The moderate drought is not affecting Greater Portland’s water supply, Portland Water District spokeswoman Michelle Clements said. Households and businesses that get their water from the district are not being asked to conserve, she added.
“Sebago Lake is the second largest lake in Maine and holds nearly a trillion gallons of water, enough to supply PWD’s needs for 100 years,” she wrote in an email. “We are fortunate to have such an abundant and clean water supply.”
HIGH WATER BILL
This season, for the first time ever, the Jordan family, which has farmed at Alewive’s Brook Farm in Cape Elizabeth since Dwight D. Eisenhower was in the White House, is tapping into that supply.
When Caitlin Jordan was a child, the brook that the farm is named for “was so full and so high we used to take a row boat down it and my parents would make us take life jackets,” she said. “Now it’s filled in so much, you can walk across it without even getting your knees wet.”
The farm pulled from the brook to irrigate the fields “every once in a while” when Caitlin was a child, she recalls. Now she is irrigating her vegetable fields every other day.
Four years ago, the pond and stream at the farm dried up. It has taken the ensuing years for the Jordans – Caitlin runs the farm with her father Jodie and brother Lincoln – to raise the money to buy a steady, stable supply of water from the Portland Water District. Caitlin joked that they managed in the interim by crossing their fingers and praying.
That water doesn’t come cheap: It required a $46,000 grant from the U.S. Department of Agriculture’s Natural Resources Conservation Service of Maine to buy the equipment and run some lines and another $30,000 of the farm’s own money, pinching and saving over several seasons, Caitlin Jordan said, to tap into water district pipes. She won’t know how much the water itself will cost until she gets a bill. Meanwhile, moving the new irrigation equipment around the fields has been “like a whole new full-time job for me.”
There is one thing that seems to grow without water, Jordan said: The weeds.
MAKE IT RAIN
Yes, it has rained here and there a couple of times in the past week, even heavily in some spots, but the rainfall has done little to relieve the drought.
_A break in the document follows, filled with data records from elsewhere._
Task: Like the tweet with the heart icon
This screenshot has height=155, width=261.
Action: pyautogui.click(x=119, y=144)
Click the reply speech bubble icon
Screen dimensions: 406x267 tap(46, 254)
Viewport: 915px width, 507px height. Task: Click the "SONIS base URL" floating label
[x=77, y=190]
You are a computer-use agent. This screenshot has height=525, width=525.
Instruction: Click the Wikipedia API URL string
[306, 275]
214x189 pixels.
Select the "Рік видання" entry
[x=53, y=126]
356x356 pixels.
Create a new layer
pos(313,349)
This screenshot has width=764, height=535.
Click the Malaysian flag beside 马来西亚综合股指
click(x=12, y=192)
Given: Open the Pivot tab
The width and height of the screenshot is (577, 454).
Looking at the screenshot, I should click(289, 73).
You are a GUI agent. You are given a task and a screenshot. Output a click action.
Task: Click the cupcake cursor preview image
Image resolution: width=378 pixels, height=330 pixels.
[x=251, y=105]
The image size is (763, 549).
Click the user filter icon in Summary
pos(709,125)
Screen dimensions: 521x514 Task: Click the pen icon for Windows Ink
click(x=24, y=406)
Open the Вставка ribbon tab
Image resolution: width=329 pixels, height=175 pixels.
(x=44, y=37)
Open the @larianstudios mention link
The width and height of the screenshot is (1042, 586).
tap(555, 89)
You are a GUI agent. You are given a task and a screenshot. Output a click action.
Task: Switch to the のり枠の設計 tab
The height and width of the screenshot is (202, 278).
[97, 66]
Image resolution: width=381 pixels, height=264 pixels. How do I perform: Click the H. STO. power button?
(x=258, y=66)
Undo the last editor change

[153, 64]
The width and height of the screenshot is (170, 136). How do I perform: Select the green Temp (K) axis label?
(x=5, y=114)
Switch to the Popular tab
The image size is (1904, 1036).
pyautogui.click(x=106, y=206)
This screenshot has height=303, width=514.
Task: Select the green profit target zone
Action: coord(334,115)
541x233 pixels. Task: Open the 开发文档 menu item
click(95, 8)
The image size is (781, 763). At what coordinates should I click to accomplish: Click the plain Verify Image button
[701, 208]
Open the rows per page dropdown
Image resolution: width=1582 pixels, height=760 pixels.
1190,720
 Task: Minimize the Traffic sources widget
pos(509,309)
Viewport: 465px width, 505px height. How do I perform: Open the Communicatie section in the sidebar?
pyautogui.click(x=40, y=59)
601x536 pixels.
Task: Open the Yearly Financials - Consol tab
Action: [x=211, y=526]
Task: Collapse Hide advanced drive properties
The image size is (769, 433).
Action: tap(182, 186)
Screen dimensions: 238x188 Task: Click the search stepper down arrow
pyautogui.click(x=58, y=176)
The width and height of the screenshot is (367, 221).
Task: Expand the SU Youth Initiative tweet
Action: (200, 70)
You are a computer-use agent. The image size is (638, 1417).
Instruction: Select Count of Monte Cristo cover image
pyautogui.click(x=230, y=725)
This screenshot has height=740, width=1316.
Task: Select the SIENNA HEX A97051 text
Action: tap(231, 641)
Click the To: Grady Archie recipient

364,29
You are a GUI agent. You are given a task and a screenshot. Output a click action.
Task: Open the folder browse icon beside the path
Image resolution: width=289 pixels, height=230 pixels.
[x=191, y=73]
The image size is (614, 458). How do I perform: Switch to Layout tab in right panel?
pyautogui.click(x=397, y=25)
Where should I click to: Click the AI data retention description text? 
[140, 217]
On Wednesday, Jodie Jordan was, as usual, manning the Alewive’s Brook stand at the Portland Farmers’ Market. Asked about the rainfall the evening before, he described it as “a big tease,” a sentiment shared by a number of other farmers.
That’s because, as Estabrook of Estabrook’s garden center explained, the soil is like a sponge. A short, sudden downpour gives gardeners “a false sense of security,” he said. When parched soil is hit with a downpour, the water doesn’t soak in; it runs off. It’s also why in very dry conditions, people should water their gardens just before a storm is expected, Estabrook suggested counterintuitively.
Wilting flowers and browning, crunchy lawns are just two of the problems caused by drought. Plants under stress from lack of water are also more susceptible to insect pests and disease, Estabrook said. Also, garden vegetables (and farm-grown ones) will be fewer and smaller. Thirsty plants shut down production and often abort flower buds: ” ‘I can’t support the fruit, so I am going to stop the fruit,’ ” he said, speaking for the plants.
“When is the best time to water in a dry spell? Any time you have hose in hand,” Estabrook laughed. “If you are sitting on the porch and feel you are hot and and need a drink, get the sprinkler out.”
Caleb Eshbach, who owns Olde Mill Farm in Brownfield, said his irrigation system works by gravity, so he has been spared the high price this year – roughly double – of the diesel or gas to run the pumps that power many irrigation systems.
“So far, it could be worse,” he said Wednesday about the drought affecting much of the state. “You know, a drier summer is better than a really wet summer.
“But at this point,” he added, “we need rain.”